### EXTRACT TO READ
Enhancing Resilience in Azure SQLDB Hyperscale Named Replicas with High Availability (HA) replica.

Attinder_Pal_Singh · Oct 26, 2024

In this blog post, we will explore how to manage the resiliency and high availability of read workloads offloaded to a Hyperscale named replica. Offloading read workloads to a read replica has many use cases. We'll discuss a scenario involving Contoso, an energy company that has offloaded their read APIs workloads to named replicas. Contoso uses dedicated named replicas for multiple APIs and reporting workloads to fetch details such as power outage status, energy usage, billing information, business reporting, etc.

Additionally, we'll explore how to create high availability (HA) replicas for Hyperscale named replicas using the Azure Portal, PowerShell, and Azure CLI.

Brief about named replica: A named replica is a compute-only secondary replica available exclusively in the Azure SQL Database Hyperscale tier. It can be
added on-demand to offload read workloads from the primary Hyperscale replica. Since it uses the same storage as the primary Hyperscale
replica, it does not incur additional storage or license costs. Read applications can connect to a named replica via a dedicated connection
endpoint, and isolated access can be configured for the users. Each named replica can have a different compute size or service level
objective (SLO). It also has its own buffer pool and SSD cache to retain hot data pages in memory or local to the compute node, enhancing
read performance. Read more about named replica

Scenario: Contoso experienced few application connectivity issues due to unplanned outages, such as process crash or load balancing. Azure’s infrastructure can dynamically reconfigure servers when heavy workloads in the SQL Database service, which might cause your application to lose their connection to the database. These errors, known as transient faults, can be investigated and managed by following the practices outlined in the article Troubleshoot common connection issues.

However, Contoso’s issue was prolonged because they didn’t have a high availability (HA) secondary replica for their named replica. Without an HA secondary replica, during an unplanned event, a new named replica is provisioned and recovers automatically, but the failover process can take from a few seconds to minutes, during which the application cannot connect to the named replica. Since Contoso directed critical read workloads to named replicas, even brief outage causes incidents for their customers.

To prevent such prolonged incidents, Contoso added an HA secondary replica for their named replica. This setup ensures that during unplanned outages, automatic failover to the HA secondary replica minimizes downtime. Additionally, Contoso could use the HA secondary replica to handle read workloads from APIs, further enhancing their system performance.

NOTE: The HA secondary replica will have the same compute size as the named replica and will scale accordingly when you scale the named replica's compute.
Application directing read workload to a named replica can load balance the workload on its HA secondary replica using the connection
string parameter "ApplicationIntent=ReadOnly".

Let’s discuss the steps to create HA secondary replica for an existing named replica.

Azure Portal

You can create a HA secondary replica for a named replica, you can refer following steps as shown in the animation:

Go to the Azure portal and select your Hyperscale database.

### TASKS FOR THIS EXERCISE
A) Name the three tools that the blog post on Hyperscale named replicas says can be used to create high availability replicas for named replicas.
B) Carry the blog post on Hyperscale named replicas forward from its final sentence.

### INFORMATION SUPPLIED
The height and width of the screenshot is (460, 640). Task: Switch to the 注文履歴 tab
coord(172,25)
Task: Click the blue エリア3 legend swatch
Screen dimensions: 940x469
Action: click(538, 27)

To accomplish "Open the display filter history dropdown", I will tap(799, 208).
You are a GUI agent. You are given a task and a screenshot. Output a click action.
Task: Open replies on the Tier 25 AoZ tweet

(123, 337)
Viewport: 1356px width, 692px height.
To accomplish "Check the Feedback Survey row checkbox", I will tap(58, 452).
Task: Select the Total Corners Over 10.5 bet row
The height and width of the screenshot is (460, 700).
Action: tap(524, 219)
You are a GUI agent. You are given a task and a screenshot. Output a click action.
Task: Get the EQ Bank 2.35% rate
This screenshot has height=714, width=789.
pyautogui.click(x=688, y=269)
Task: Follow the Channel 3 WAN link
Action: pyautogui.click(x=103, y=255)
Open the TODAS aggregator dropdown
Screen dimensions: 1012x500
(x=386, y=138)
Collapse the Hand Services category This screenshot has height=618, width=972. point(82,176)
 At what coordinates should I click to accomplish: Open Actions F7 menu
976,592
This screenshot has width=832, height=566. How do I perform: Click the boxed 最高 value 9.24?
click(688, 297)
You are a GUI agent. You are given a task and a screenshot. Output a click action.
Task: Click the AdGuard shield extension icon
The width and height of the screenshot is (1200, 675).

### OUTPUTS IN ORDER
A) Azure Portal, PowerShell, Azure CLI

B)
Under Data Management, select the Replicas. Choose the existing named replica.
Under Settings, select the Compute + storage.
Add desired number of High-Availability secondary replicas to your configuration and select Apply.

PowerShell

The -HighAvailabilityReplicaCount input parameter in ‘Set-AzSqlDatabase’ can be used to add HA secondary replica for a named replica. For more information, see Set-AzSQLDatabase.

To validate if his property is enabled, you can use PowerShell: ‘Get-AzSqlDatabase’. For more information, see Get-AzSqlDatabase (Az.Sql).

Example:

Add a HA secondary replica for a named replica contoso_named_replica_db under logical server contososerver.

Set-AzSqlDatabase  -ResourceGroupName contosorg -DatabaseName contoso_named_replica_db -ServerName contososerver -HighAvailabilityReplicaCount 1

To validate if HA secondary replica is added for a named replica.

Get-AzSqlDatabase -ResourceGroupName contosorg -DatabaseName contoso_named_replica_db  -ServerName contososerver | Select-Object -ExpandProperty HighAvailabilityReplicaCount

Azure CLI

By using the --ha-replicas input parameter in the ‘az sql db replica create’ command, you can add a HA secondary replica for a named replica. For more details on this CLI command, see az sql db replica.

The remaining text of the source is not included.